December
18, 2006
First-Date
Follies of a Fair Female
Ah, the
first date. Romance. Maybe some dinner by candlelight. Definitely an
evening to order dessert. After all, it's about allowing yourself just
enough indulgence to show the other person that you're fun, and maybe
even a little spontaneous.
Or, you
could do one of the following things, all that have happened to me on
first dates. Now, today I'm happily married - to a man who followed the
rules listed in the first paragraph, that is - and can look back and
laugh at the other guys. Still, what made them think these were good
ideas? By the way, names have been changed to protect the guilty.
Brad decided it was a good idea to go to his parents' house (Hey! At
least he didn't live there, right?), so that they could show me a
well-known, and much feared, multi-level marketing plan for building my
own business and getting rich. As his dad sat there drawing little
circles on a napkin, I remember thinking it was too bad. I sorta liked
this guy, but diagrams aren't really fodder for first-date conversation.

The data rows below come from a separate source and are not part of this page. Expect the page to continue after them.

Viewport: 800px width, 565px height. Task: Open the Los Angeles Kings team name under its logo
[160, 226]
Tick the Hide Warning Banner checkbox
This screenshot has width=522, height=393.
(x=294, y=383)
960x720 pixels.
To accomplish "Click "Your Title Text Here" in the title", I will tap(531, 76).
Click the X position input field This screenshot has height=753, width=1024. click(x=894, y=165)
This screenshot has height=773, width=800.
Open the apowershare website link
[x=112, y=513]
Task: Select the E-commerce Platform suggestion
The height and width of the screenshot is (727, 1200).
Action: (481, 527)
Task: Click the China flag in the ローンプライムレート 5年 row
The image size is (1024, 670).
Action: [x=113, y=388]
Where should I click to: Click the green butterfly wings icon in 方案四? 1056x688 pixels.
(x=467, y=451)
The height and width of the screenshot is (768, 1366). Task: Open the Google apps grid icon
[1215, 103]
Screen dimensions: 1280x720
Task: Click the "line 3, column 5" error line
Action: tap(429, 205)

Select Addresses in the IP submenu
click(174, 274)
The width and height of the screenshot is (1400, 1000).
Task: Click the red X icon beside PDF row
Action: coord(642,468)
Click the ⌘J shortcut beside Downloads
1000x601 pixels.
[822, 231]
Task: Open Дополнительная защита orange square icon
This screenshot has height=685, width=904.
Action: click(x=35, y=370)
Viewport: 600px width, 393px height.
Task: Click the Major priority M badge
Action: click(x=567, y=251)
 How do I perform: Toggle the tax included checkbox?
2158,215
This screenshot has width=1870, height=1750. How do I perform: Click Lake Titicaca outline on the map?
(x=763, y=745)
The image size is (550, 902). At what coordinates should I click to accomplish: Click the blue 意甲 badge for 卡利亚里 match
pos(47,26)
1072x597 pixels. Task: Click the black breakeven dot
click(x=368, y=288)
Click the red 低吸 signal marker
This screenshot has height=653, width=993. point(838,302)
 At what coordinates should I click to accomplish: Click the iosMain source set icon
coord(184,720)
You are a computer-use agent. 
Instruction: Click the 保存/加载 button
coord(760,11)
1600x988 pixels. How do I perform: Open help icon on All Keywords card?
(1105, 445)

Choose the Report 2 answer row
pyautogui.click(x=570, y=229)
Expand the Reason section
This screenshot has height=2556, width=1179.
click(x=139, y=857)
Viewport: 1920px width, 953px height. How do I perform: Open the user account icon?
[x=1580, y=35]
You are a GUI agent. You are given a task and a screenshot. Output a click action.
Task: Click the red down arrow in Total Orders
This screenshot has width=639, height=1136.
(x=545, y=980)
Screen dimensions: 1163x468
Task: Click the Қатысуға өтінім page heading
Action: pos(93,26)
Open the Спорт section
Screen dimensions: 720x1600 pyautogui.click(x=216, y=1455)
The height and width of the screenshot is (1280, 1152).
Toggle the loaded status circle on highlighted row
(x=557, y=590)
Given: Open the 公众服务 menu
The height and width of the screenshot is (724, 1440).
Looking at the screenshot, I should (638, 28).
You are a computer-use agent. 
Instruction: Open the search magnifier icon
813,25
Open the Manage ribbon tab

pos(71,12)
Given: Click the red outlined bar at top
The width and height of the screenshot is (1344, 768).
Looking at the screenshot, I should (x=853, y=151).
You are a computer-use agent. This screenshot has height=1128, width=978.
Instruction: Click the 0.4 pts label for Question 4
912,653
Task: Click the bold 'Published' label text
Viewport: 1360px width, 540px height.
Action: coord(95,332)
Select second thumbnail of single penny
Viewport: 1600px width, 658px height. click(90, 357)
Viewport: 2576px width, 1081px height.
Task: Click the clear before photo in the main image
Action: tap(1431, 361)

Bill thought that some country line dancing was in order. Now, in all
honesty, I've done a few Boot Scoot Boogies in my day, but I thought it
a little strange that he didn't ask me if I thought it would be fun to
go to a spot where I couldn't hear a word he was saying, and where all
the other girls had tattoos on their lower backs saying "Giddy Up!"
Turns out,
I was glad I couldn't hear what he said all night. I can read lips and
every other phrase he uttered was definitely "Shania Twain." He was
obviously pining for her, and I, for someone who lived in the real
world.
Another
favorite was Brian. His idea of a great first date was a prayer meeting
at a campground. I got scared as – ironic to say this right before a
prayer meeting, but – scared as hell when he pulled onto a dirt road
leading into a forest. If the show "Without a Trace" had been on in the
early 90s, I would've felt sure to be the basis of its next
episode. When I saw the cabin, I also envisioned the punch bowl full of
grape Kool-Aid.
Thankfully,
neither of those visions came to be. But I could tell by the looks on
the faces of the others that this wasn't the first time Brian tried to
recruit a new girlfriend and Christian on the same night.
Then there
was Rick, who I'd met at a hockey game. He confessed on our first date
that his friend who works at the Department of Motor Vehicles looked up
my address for him, and he'd already driven by my place "a few
times." He was a lovely cross between a stalker and what hockey players
call the "goon" – the guy who spends more time in the penalty box than
on ice. I secretly named him the "gooker" and crossed him off my list of
potential suitors.
I also had
a first date over lunch with Troy. He showed up in full Army fatigues.
We'd been set up by friends, and I thought to myself, that can't be him.
He's the only guy sitting alone in this restaurant, but that can't be
him. Don't get me wrong. I think soldiers are, well, sexy. But he
looked ready to go into battle. With the laced-up, shiny boots and
everything. All of a sudden, I had this overwhelming feeling like I had
to stand at attention, and end my replies with "sir, yes sir!"
An eccentric choice of first date clothing for what turned out to be
quite an eccentric -- too much so for me -- type of guy.
Last, but
not least, there was Chris, who thought a family reunion/picnic to be a
great first date. The funny thing is, most girls I know have had a guy
do this to them. He says, "We'll go on a picnic." And when you arrive at
the park, he pulls up to the big covered building with the 50 picnic
tables and everybody in matching navy blue shirts that say "the
Carpenter Clan."
He then
announces, "We're here, and boy, I can't wait for you to meet my Uncle
Lou. His pet parakeet is 30 years old and can recite the Declaration of
Independence."
I quickly
made my own declaration of independence, letting Chris know that my
apartment was within walking distance of the park and I couldn't stay
long, and there was no need for him to escort me home.
So, too all
you Brads, Bills and Ricks out there, just keep the following brief
pointers in mind, and you'll do better than half your competition.
1. Quiet
2.
Casually-dressed
3. Dinner
4.
Family-free
5. Indoors
Remember,
there's a lot to be said for early normalcy. If it works out, she'll
have plenty of time to get to know and love the religious, parrot- and
Shania-loving, G.I. Joe entrepreneur that is you.